По проходу, почесывая поясницу, в свободной мятой пижаме прошел в туалет тучный, заспанный пассажир из пятого купе, едущий с такой же крупной, могучей, как и сам, супругой в теплый Пишпек. В осанке, в умении гордо и торжественно носить свое большое тело было что-то от долгой военной службы, высокого чина. Антонине нередко доставляло удовольствие угадывать род занятий своих пассажиров. Порой она усложняла свою задачу, пытаясь угадать нечто большее о том или другом своем пассажире. Например, о его вкусах и привычках. Нередко ей это удавалось. «Что же удивительного, — думала она, — все-таки три года на дороге».

Женька все не шла, и это не на шутку тревожило. Антонина закрыла на ключ купе и пустым коридором пошла в девятый вагон, куда вслед за рыжим геологом смоталась Женька.

Девятый вагон был Зины Погожевой, начавшей катать в один год с ней. Зина сидела с книгой в уголке, поджав ноги.

— Женьку не видела? — спросила Антонина.

— Тут она, в седьмом купе. Геолога проводила, теперь с какими-то артистами карагодится.

Из седьмого слышались возбужденные голоса. Антонина постучала «трехгранкой» в дверь купе. Та с грохотом отъехала. В лицо пахнуло сигаретным дымом. Курили все. Женька сидела, по-светски закинув нога на ногу, блаженно прикрыв глаза. Мужчины были навеселе. Сосед справа оглаживал пухлые Женькины коленки.

— Ты не больно старайся, а то до дыр протрешь, — предостерегал приятеля сосед слева — тучный, с мешками под глазами.
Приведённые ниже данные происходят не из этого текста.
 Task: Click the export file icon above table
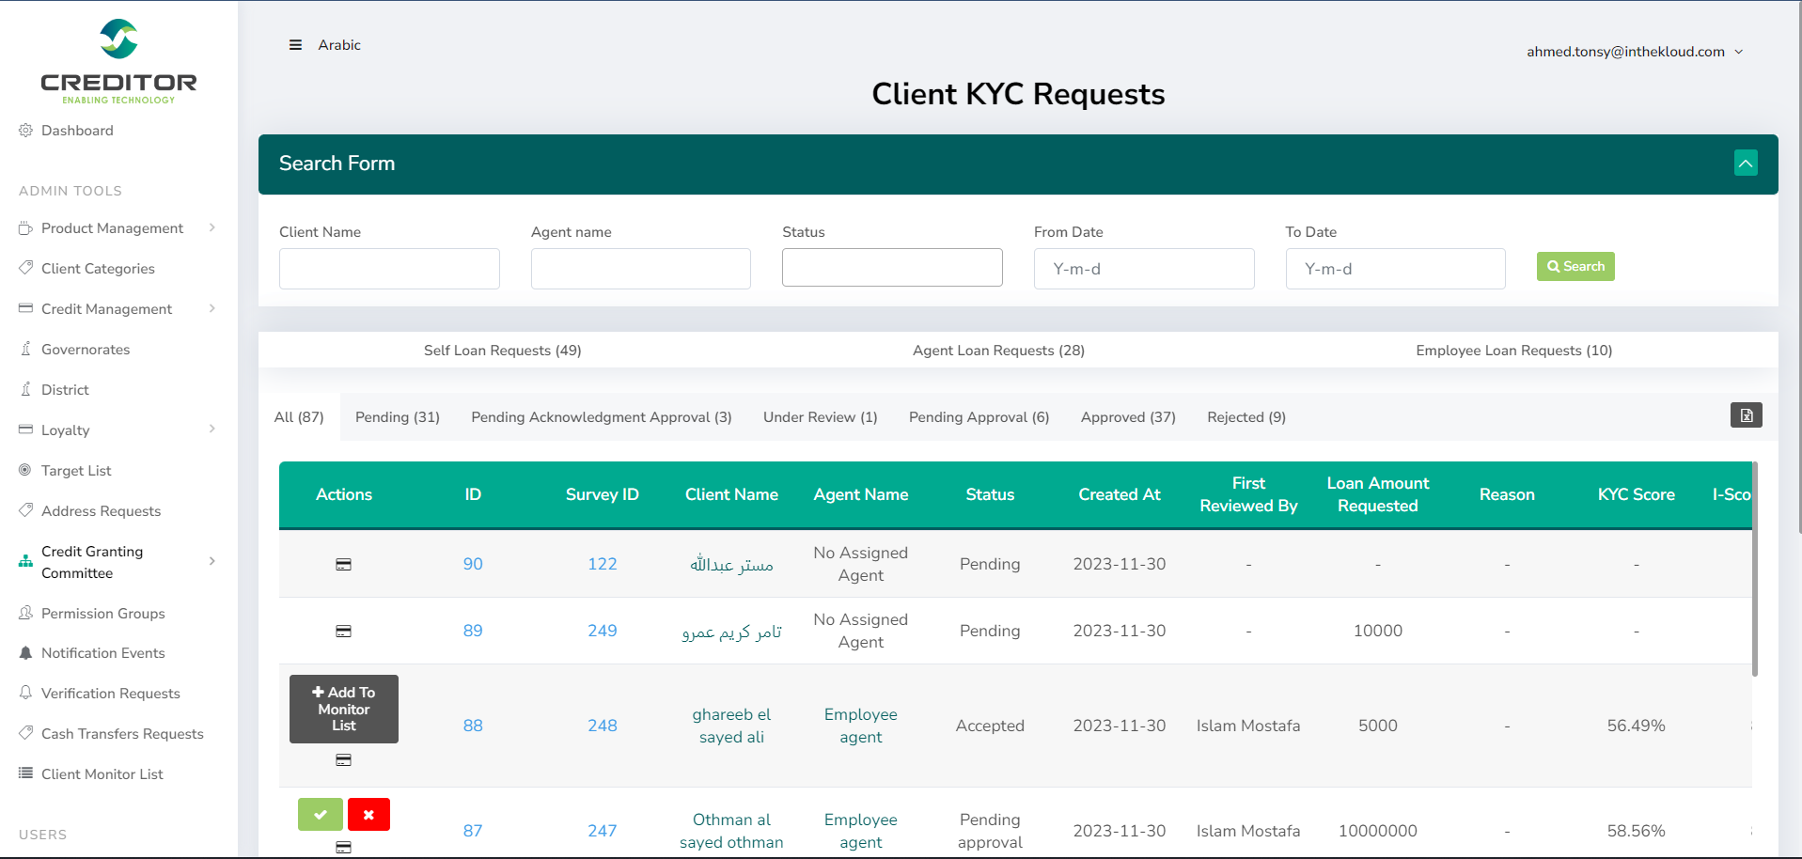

— Спасибо. Твой совет учту, — ржал тот.

— Совесть-то есть? — нагнулась Антонина к Женьке.

— Вот и еще одна в нашу компанию.

Кто-то сзади охватил Антонину, пытаясь усадить рядом. Она резко отдернула руку, задев локтем незадачливого ухажера.
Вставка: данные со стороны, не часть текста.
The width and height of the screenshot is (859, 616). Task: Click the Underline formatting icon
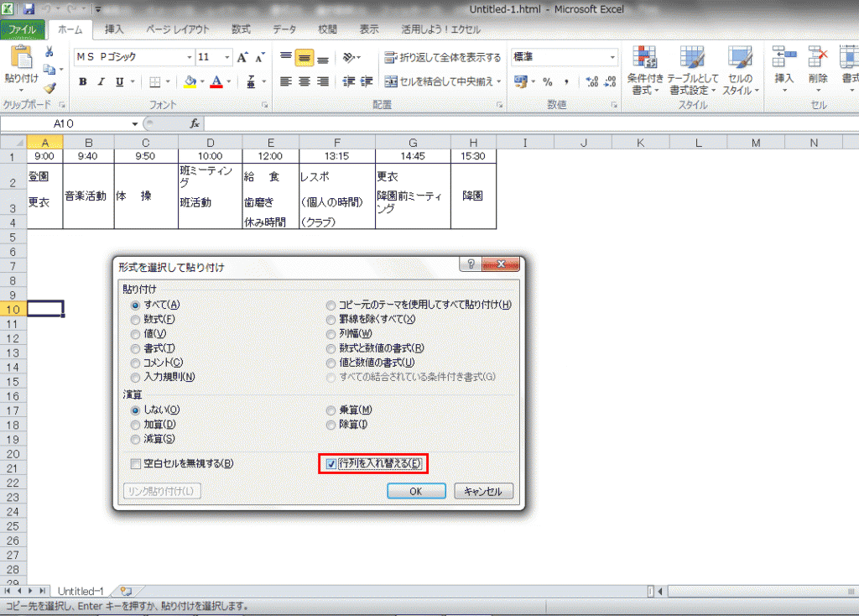120,81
— Ого! — восхищенно воскликнул тот.

— Ребята, — словно бы очнулась Женька, — это же Антонина! Тонька, черт, как я тебя люблю, — Женька нетрезво тянулась к ней. — Тонька, иди сюда.

Она пыталась ухватить Антонину за рукав. Вагон качало, и Женька все никак не могла рассчитать своих движений.

— Ну вот, — забасил гладильщик, снимая большую ладонь с Женькиного колена, пытливо, маленькими калеными глазками вглядываясь в Антонину, — а ты, — он осуждающе посмотрел на Женьку, — говорила, некого привести. Ишь какая ягодка!